= 1940 Latvian parliamentary election =

Parliamentary elections were held in Latvia on 14 and 15 July 1940, alongside simultaneous elections in Estonia and Lithuania, following the Soviet occupation of the three countries. The Communist Party of Latvia was legalised, and it created the "Latvian Working People's Bloc" (essentially an enlarged Communist Party) to take part in the elections. It was the sole permitted participant in the elections; an attempt to include the Democratic Bloc (Demokrātiskais bloks), an alliance of all now-banned Latvian parties except the Social Democratic Workers' Party, on the ballot was suppressed.

The main figures of the Democratic Bloc were either arrested and deported (Atis Ķeniņš, Pēteris Berģis and Jānis Bankavs) or shot (Hugo Celmiņš) shortly afterwards, while a few (Voldemārs Zāmuēls, Jānis Breikšs) managed to escape the repression by fleeing from the country. As was the case in Estonia and Lithuania, the elections were blatantly rigged, with the Working People's Bloc winning every seat.

==Results==

| Party |  | Votes | % | Seats |
|  | Latvian Working People's Bloc | 1,155,807 | 97.84 | 100 |
| Against |  | 25,516 | 2.16 | – |
| Total |  | 1,181,323 | 100.00 | 100 |
| Registered voters/turnout |  | 1,246,216 | – |  |
Source: My Riga

==Aftermath==
Along with its sister parliaments in Estonia (Riigivolikogu) and Lithuania (Liaudies Seimas), the newly elected People's Parliament (Tautas Saeima) convened on 21 July. It declared Latvia a Soviet republic and requested admission to the Soviet Union on the same day. The request was approved by the Soviet government on 5 August. This move violated the constitution, which stipulated that a major change to the basic constitutional order could only be enacted after two-thirds of the electorate approved it via a plebiscite. Soviet sources maintained that the election marked the culmination of a socialist revolution that the Latvian people carried out free of Soviet influence, and the "People's Parliament" was a democratic institution of the Latvian people that ultimately voted to join the Soviet Union. However, Baltic and Western sources maintained that the election was merely an attempt to give legal sanction to the Soviet occupation.

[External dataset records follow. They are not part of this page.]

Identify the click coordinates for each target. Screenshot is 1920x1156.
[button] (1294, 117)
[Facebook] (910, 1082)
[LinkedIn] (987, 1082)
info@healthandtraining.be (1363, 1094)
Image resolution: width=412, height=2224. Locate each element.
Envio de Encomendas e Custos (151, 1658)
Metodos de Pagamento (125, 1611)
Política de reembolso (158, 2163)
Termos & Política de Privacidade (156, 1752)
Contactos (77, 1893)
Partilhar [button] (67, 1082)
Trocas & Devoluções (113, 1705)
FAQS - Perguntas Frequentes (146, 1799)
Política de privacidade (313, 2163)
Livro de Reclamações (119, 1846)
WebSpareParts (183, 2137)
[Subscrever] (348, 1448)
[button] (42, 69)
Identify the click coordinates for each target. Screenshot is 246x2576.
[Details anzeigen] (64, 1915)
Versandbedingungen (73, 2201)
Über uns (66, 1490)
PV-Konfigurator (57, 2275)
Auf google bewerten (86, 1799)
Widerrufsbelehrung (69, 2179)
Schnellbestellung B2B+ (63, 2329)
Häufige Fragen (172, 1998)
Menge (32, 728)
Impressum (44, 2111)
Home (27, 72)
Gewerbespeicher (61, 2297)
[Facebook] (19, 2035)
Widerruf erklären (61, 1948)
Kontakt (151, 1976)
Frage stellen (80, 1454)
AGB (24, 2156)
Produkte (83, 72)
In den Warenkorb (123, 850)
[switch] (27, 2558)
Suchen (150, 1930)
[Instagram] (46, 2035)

When Latvia declared independence in 1990, it contended that the 1940 election was invalid on several counts. According to the declaration, the election was conducted in "a state of political terror" on the basis of an illegal and unconstitutional election law, and the election results were heavily falsified. It also noted that the Working People's Bloc was the only grouping allowed to contest the election out of 17 that submitted lists, and accused the bloc of deceiving the people about its intention to make Latvia part of the Soviet Union. It also noted that under the constitution, the People's Saeima did not have the authority to change the form of the state, but was required to submit such changes to the people for approval in a referendum. On this basis, the declaration argued that all acts of the People's Saeima, including the request to join the Soviet Union, were ipso facto void. It also maintained that Latvia did not need to follow the process of secession from the Soviet Union, since the Soviet takeover was invalid under both international law and Latvian law. Latvia's official position since 1990 is that the declaration was reasserting an independence that still de jure existed even though it had de facto lost its independence after the Soviet takeover.